Architectural Characteristics
Last updated: Sep 18, 2020
Architecture is abstract until it is operationalized.
Characteristic Vs Trait
According to Merriam-Webster’s dictionary, one of the definitions of the word characteristic is a quality or property of a person or thing and the definition of the word trait is an inherited characteristic of a person or thing
Within the context of software architecture, we could view a characteristic as a generalization of one or more traits that can be applied to a wide range of concerns critical to the success of the architecture.
$$ Trait \subset Characteristic $$
A characteristic, also referred to as Non-Functional Requirement or quality attribute, is qualitative in nature. It can be difficult to come up with the right objective tests to measure a characteristic whereas a trait provides a class of attributes to measure how the system is currently used and whether it is meeting expectations using observability techniques and other response indicators.

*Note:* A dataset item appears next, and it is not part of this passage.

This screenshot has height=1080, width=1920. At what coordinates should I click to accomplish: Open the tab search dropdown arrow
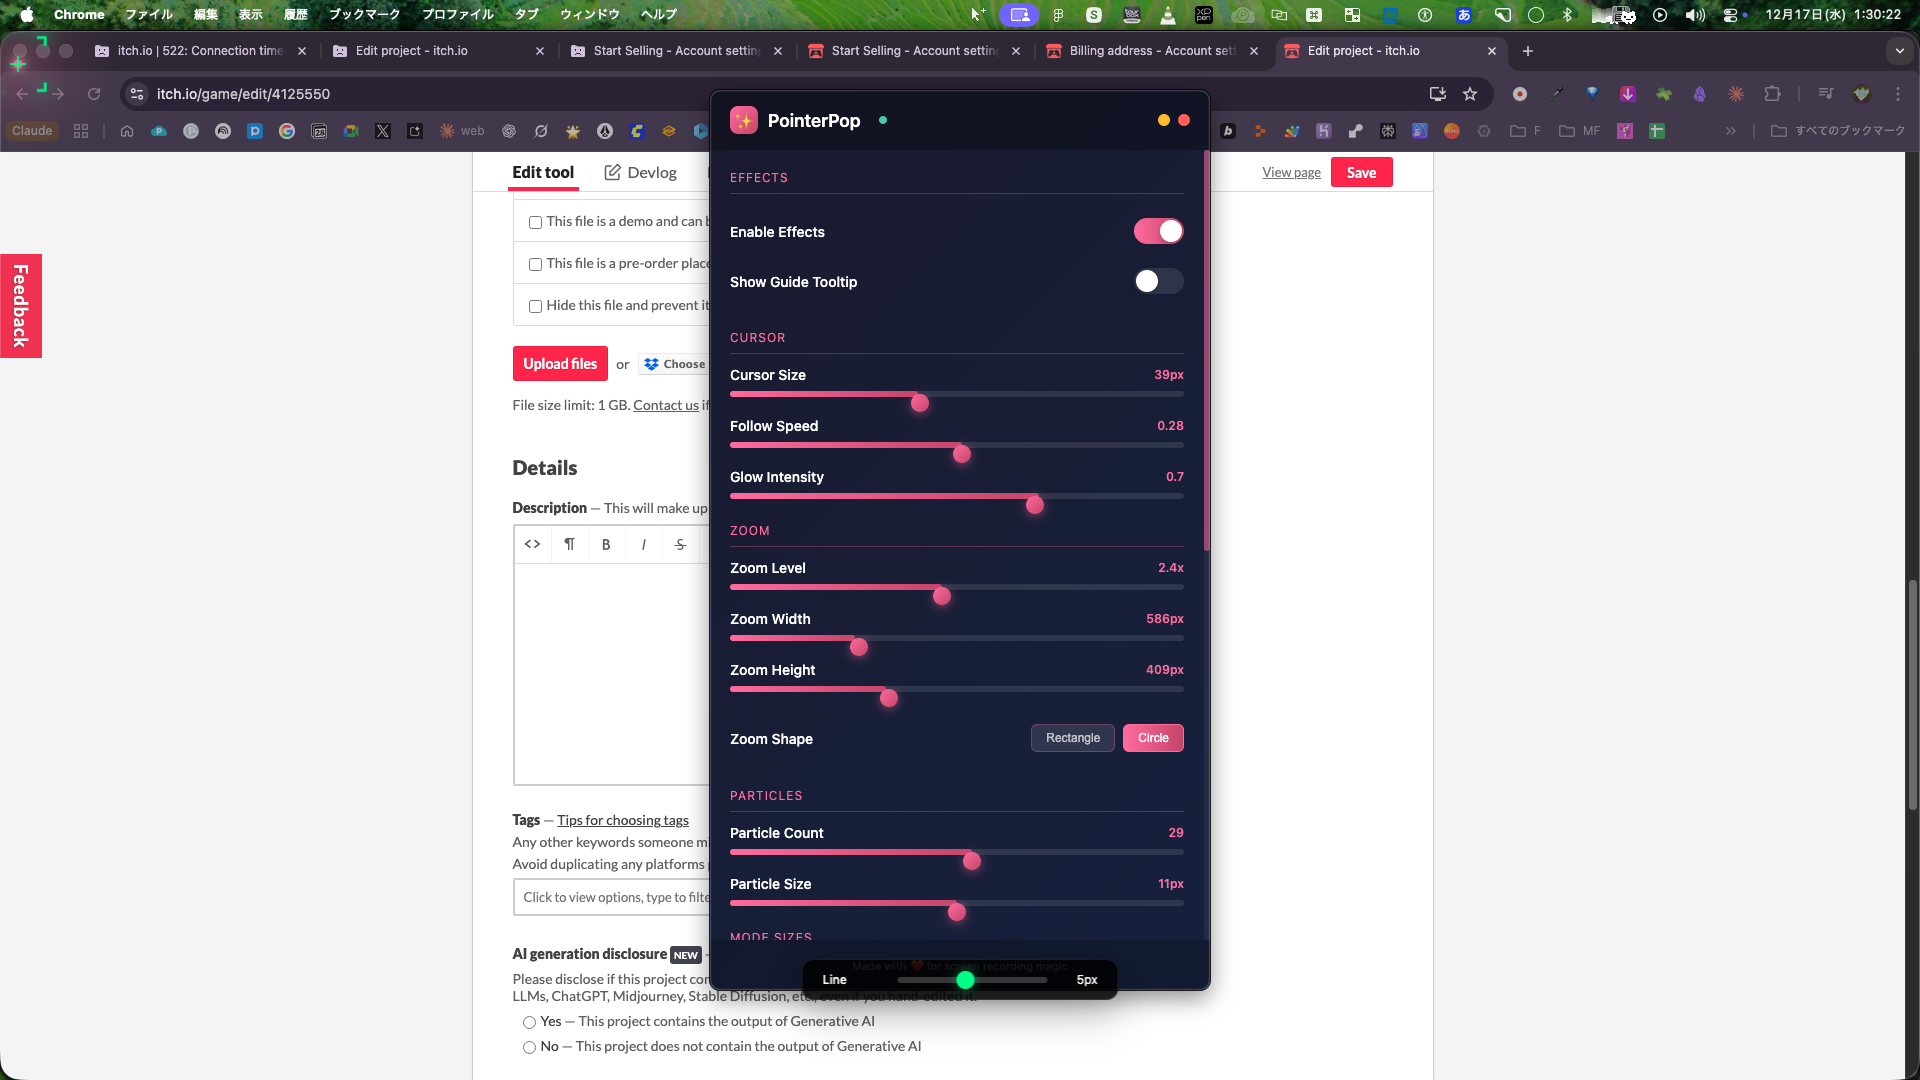point(1899,51)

Below are a few architectural characteristics referenced in the works of Neal Ford et al. relevant to cloud native application architectures.
Agility
- The ability to respond quickly to changing business needs
Deployability
- The ability to deploy and release services independent of other services it depends on
- The ability to deploy and code using Continuous Delivery pipelines all the way to production
Testability
- The ability to verify the veracity of certain characteristics of the architecture using automated tests
- The ability to perform testing without requiring an integrated environment
Evolvability
- Evolvability is a meta-characteristic, an architectural wrapper that protects all the other architectural characteristics.